I don't have snow to use as an excuse for not getting gardening done, so I'm headed outside to plant out a few things. I already planted a shade container for a corner of the porch with a dark green button fern, a bright green Blechnum fern and a dark purple-leaved sweet potato vine. The shapes of the foliage make a decent contrast too. Probably should take a photo of it soon before it starts looking as sad as some of my other potted ventures.

My mother did an incredibly sweet thing and surprised me this week by sending one of those foldable garden kneeling seats. She said she feels guilty about passing on her arthritic knees to me.

Mar. 22nd, 2008

Kaiser Chiefs - Heat Dies Down

Not a particularly interesting video, but "Heat Dies Down" is one of the best songs from last year's Yours Truly, Angry Mob, one of those albums where the second half picks up steam instead of losing it. Very solid. Kaiser Chiefs certainly give The Jam a nod in their music, but there's a hint of Madness there too.

Mar. 19th, 2008

one day boycott of LJ

UPDATED 2: "darkrosetiger" at LJ has a rough translation from Russian of an interview with Sup's Anton Nosik. She also links to a less inflammatory translation here. Even with the difference, and a quick read, I find Nosik to be more than a little dismissive.
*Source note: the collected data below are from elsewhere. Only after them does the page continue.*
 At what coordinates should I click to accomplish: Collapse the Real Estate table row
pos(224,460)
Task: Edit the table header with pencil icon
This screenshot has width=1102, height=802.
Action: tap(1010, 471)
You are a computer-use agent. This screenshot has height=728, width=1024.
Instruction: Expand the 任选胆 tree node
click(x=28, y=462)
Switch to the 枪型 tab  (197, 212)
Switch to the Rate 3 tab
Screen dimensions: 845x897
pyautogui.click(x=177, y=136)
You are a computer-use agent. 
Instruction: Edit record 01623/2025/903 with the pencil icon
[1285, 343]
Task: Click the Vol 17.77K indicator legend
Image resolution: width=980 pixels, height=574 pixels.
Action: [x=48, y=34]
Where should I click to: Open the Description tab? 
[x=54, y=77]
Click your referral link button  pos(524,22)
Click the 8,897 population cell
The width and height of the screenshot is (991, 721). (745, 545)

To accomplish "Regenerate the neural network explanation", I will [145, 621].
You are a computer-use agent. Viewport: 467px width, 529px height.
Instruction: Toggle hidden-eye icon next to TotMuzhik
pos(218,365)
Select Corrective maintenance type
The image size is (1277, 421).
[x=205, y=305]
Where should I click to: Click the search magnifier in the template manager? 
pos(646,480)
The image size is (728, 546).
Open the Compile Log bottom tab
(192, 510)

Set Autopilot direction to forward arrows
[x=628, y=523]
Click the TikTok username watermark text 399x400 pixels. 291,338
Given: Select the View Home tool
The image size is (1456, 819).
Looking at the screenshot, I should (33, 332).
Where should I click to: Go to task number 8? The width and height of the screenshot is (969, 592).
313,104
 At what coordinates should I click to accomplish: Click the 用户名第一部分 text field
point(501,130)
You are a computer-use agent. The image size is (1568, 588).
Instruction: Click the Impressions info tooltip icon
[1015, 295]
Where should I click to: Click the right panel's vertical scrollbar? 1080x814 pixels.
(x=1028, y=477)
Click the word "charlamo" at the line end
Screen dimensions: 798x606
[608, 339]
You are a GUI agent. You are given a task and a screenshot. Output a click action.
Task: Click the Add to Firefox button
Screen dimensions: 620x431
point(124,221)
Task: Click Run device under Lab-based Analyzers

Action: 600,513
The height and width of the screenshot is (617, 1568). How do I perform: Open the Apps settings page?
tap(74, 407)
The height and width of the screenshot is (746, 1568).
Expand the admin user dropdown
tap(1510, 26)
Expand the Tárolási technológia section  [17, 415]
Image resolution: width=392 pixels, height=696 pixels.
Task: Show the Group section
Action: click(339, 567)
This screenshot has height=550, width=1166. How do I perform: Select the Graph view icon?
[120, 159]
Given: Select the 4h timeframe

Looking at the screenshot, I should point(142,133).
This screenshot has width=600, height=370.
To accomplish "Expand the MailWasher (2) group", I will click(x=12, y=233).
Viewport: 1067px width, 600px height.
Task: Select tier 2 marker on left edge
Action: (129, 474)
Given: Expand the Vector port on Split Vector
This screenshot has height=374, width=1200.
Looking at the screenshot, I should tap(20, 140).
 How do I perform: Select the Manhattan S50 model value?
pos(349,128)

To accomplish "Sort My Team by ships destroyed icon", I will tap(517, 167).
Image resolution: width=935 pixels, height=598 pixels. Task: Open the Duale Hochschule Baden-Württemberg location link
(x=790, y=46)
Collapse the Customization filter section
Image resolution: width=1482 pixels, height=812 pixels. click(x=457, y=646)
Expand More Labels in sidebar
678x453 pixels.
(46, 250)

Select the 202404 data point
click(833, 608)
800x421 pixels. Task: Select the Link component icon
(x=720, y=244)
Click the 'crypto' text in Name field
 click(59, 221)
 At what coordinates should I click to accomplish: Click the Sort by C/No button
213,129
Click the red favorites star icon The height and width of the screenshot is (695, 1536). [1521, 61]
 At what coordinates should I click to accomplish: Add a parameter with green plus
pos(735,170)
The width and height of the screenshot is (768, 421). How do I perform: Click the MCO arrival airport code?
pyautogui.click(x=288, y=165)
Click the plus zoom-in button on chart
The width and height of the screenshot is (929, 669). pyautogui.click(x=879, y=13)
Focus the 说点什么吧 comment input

UPDATED: With link to original boycott post.

Crossposted as is from LJ and a hat tip to "dargie" at LJ for letting me know about this.

On Friday, March 21, from midnight to midnight GMT, there's a one day LJ boycott. Which for me works out to 5 p.m. Thursday to 5 p.m. Friday allowing for PDT.

I don't know that even if LJ takes note they would care and I'm a little skeptical if one day will make a difference or how the effectiveness will be measured. Not posting isn't going to work if people still reply to comments, etc. A page click is still going to be site traffic.

That said, I'm still going to honor the boycott and anything of pith I might think of to say will be posted at InsaneJournal, Some Velvet Morning where I'm pretty much crossposting everything these days anyway and pouting because I don't see many people there.

Also, "stewardess" at InsaneJournal has been noting some interesting omissions/removals in what LiveJournal was listing as top interests and did a bit of digging via caches. E.g. at one point "fanfiction" was disappeared as a top interest but "slash" remained, probably because they didn't know wtf it meant. Check out her timeline post. As of Monday, March 17, the top interests appeared to be back to what they had been previously. There's been lots of not so tinfoil-y speculation in the past about LJ's wish to have a clean shiny market to present to advertisers, so this tinkering could be related to that.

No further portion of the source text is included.